# 0. Setup WRDS API

###### To be done before running any related code
###### https://pypi.org/project/wrds/
###### Run the cell below
###### If it does not run, Mac: in terminal, Windows PC: in Ananconda (Jupyter, Spyder prompt) run "pip install wrds"

In [None]:
!pip install wrds

# 1. Import WRDS Package

In [None]:
import wrds

# 2. Connect with WRDS Server

In [None]:
conn = wrds.Connection()

# 3. List of Libraries

###### "Library": Databases on WRDS, e.g. Compustat
###### list_libraries() function is to explore all subscribed databases
###### Check on what databases Utrecht University has subscription; if not subscribed it wouldn't work, e.g.
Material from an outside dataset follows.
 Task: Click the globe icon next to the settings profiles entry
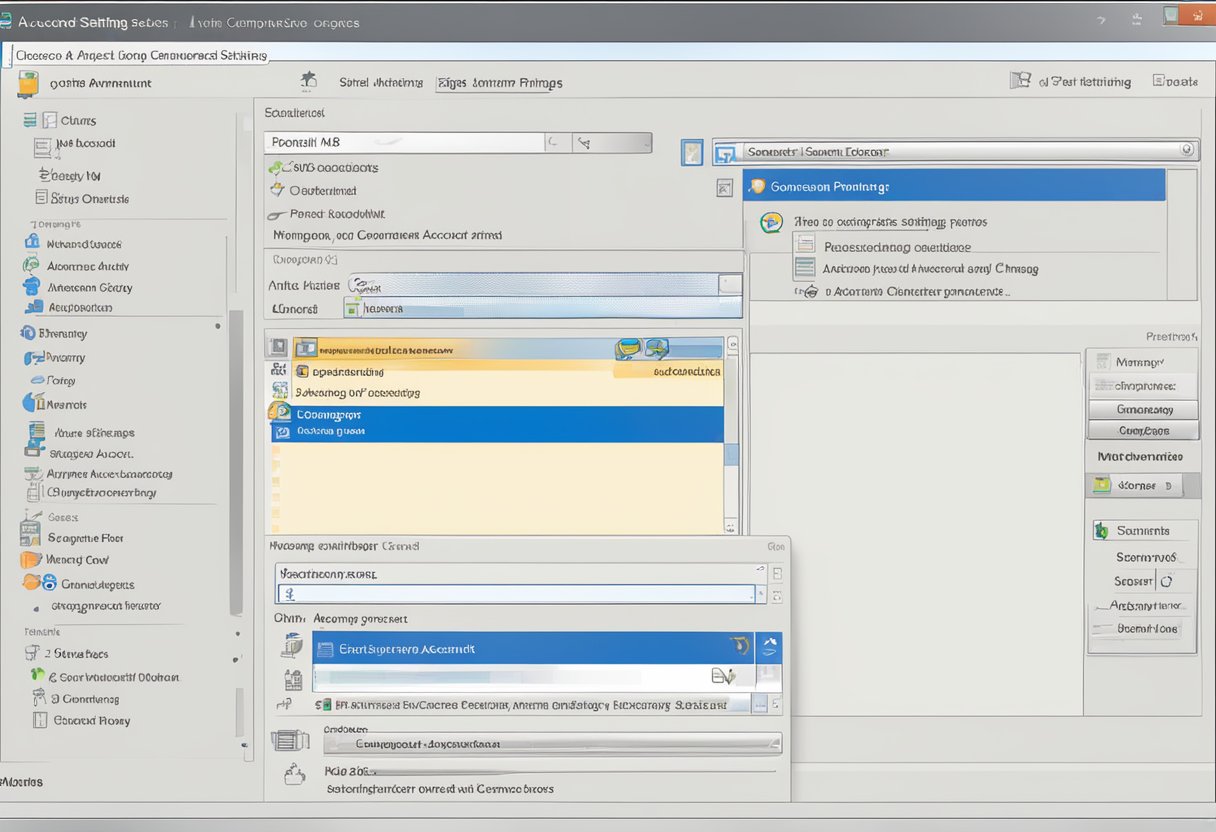point(770,222)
CRSP

In [None]:
conn.list_libraries().sort()
type(conn.list_libraries())

# 4. List of Datasets within a Given Library

###### Database contains sub datasets
###### list_tables() function lists all datasets within the database
###### Specifiy which "library/database"

In [None]:
conn.list_tables(library='comp')

# 5. Query Data from WRDS Server

###### get_table() method
###### Straightforward if getting data from a single dataset
###### Specify which library/database, and table/dataset to "get"
###### Able to slice data by: Number of row, Column names

In [None]:
# Extract first 5 obs from comp.company

company = conn.get_table(library='comp', table='company', obs=5)
company.shape

company

In [None]:
# Narrow down the specific columns to extract

company_narrow = conn.get_table(library='comp', table='company', columns = ['conm', 'gvkey', 'cik'], obs=5)
company_narrow.shape

company_narrow

# 6. Subsetting Dataset

###### raw_sql() method; Similarto SQL syntax
###### When conditioning is needed
###### Can pre-specify date column format

In [None]:
# Select one stock's monthly price
# from 2019 onwards

apple = conn.raw_sql("""select gvkey, datadate, fyear, at, sale, ni 
                        from comp.funda 
                        where gvkey = '16917'
                        and datadate>='2019-01-01'""", 
                     date_cols=['datadate'])

apple 

In [None]:
apple.dtypes

# 7. Join Multiple Datasets

###### raw_sql() method: Syntax similar to proc sql in SAS
###### Handle conditioning statement

In [None]:
apple_fund = conn.raw_sql("""select a.gvkey, a.iid, a.datadate, a.tic, a.conm,
                            a.at, b.prccm, b.cshoq 
                            
                            from comp.funda a 
                            inner join comp.secm b 
                            
                            on a.gvkey = b.gvkey
                            and a.iid = b.iid
                            and a.datadate = b.datadate
                        
                            where a.tic = 'AAPL' 
                            and a.datadate>='01/01/2010'
                            and a.datafmt = 'STD' 
                            and a.consol = 'C' 
                            and a.indfmt = 'INDL'
                            """, date_cols=['datadate'])

apple_fund.shape
apple_fund 

# 8. Saving Output

###### Flexible choice of output format
###### .csv or .xlsx / pickle for further python work / STATA format

In [None]:
import pandas as pd

In [None]:
# export the dataframe to csv format

apple_fund.to_csv('/your local directory/apple_fund.csv')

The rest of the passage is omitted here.